As a further inducement to Pledgee to make the loan to the Pledgor evidenced by
the Note, the Pledgor has agreed to execute this Agreement and, pursuant hereto,
to pledge the Pledged Stock, as defined in this Agreement, as security for the
prompt satisfaction of all Obligations.

NOW, THEREFORE, in consideration of the foregoing, and intending to be legally
bound hereby, the parties agree as follows:

      SECTION 1. The term "Pledged Stock" shall mean the shares described in
Appendix 1 hereto, together with all certificates, options, rights, or other
distributions issued as an addition to, in substitution or in exchange for, or
on account of, any such shares, and all proceeds of all of the foregoing, now or
here-after owned or acquired by the Pledgor.

      SECTION 2. (a) As security for the prompt satisfaction of the Obligations,
the Pledgor hereby pledges to the Pledgee the Pledged Stock and grants the
Pledgee a lien thereon and a security interest therein.

      (b) If the Pledgor shall become entitled to receive or shall receive, in
connection with any of the Pledged Stock, any:

            (i) Stock certificate, including, but without limitation, any
      certificate representing a stock dividend or in connection with any
      increase or reduction of capital, reclassification, merger, consolidation,
      sale of assets, combination of shares, stock split, spin-off or split-off;

            (ii) Option, warrant, or right, whether as an addition to or in
      substitution or in exchange for any of the Pledged Stock, or otherwise;

            (iii) Dividend or distribution payable in property, including
      securities issued by other than the issuer of any of the Pledged Stock; or

            (iv) Dividends or distributions of any sort (other than cash
      dividends specified in Section 2(d));
<PAGE>
then, in any such event, the Pledgor shall accept the same as the Pledgee's
agent, in trust for the Pledgee, and shall deliver them forthwith to the Pledgee
in the exact form received with, as applicable, the Pledgor's endorsement when
necessary, or appropriate stock powers duly executed in blank, to be held by the
Pledgee, subject to the terms hereof, as part of the Pledged Stock.

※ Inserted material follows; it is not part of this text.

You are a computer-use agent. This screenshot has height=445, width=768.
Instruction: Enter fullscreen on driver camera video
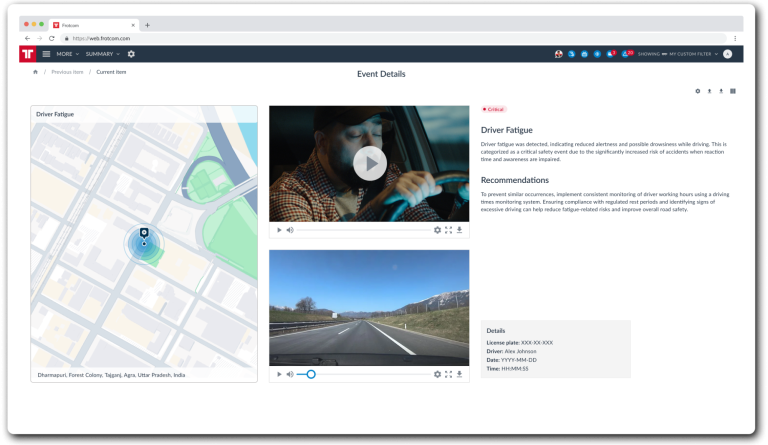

      (c) At any time after the occurrence of an Event of Default (as
hereinafter defined), Pledgee may have any or all of the Pledged Stock
registered in its name or that of its nominee, and the Pledgor hereby covenants
that, upon the Pledgee's request after such occurrence, the Pledgor will cause
the issuer or transfer agent of the Pledged Stock to effect such registration.
Immediately and without further notice, upon the occurrence of an Event of
Default, whether or not the Pledged Stock is then or thereafter registered in
the name of the Pledgee or its nominee, the Pledgee or its nominee shall have
(to the extent permissible under applicable law), with respect to the Pledged
Stock, the right to exercise all voting rights and all other corporate rights
and all conversion, exchange, subscription or other rights, privileges or
options pertaining thereto as if it were the absolute owner thereof, including,
without limitation, the right to exchange any or all of the Pledged Stock upon
the merger, consolidation, reorganization, recapitalization or other
readjustment of the issuer thereof, or upon the exercise by such issuer of any
right, privilege, or option pertaining to any of the Pledged Stock, and, in
connection therewith, to deliver any of the Pledged Stock to any committee,
depository, transfer agent, registrar or other designated agency upon such terms
and conditions as it may determine, all without liability except to account for
property actually received by it; but the Pledgee shall have no duty to exercise
any of the aforesaid rights, privileges or options and shall not be responsible
for any failure to do so or delay in so doing. An "Event of Default" shall occur
if and when the full amount of any of the Obligations is not paid when due
(whether as a result of acceleration of indebtedness or otherwise) and such
non-payment continues for a period of 15 days of receipt by Pledgor of written
notice from Pledgee of such non-payment, or any of the Obligations in any
respect (other than with regard to making payments when due) is not performed
when due to be performed, and Pledgor fails to fully perform such other
Obligations within 30 days of notice from Pledgee of such non-performance.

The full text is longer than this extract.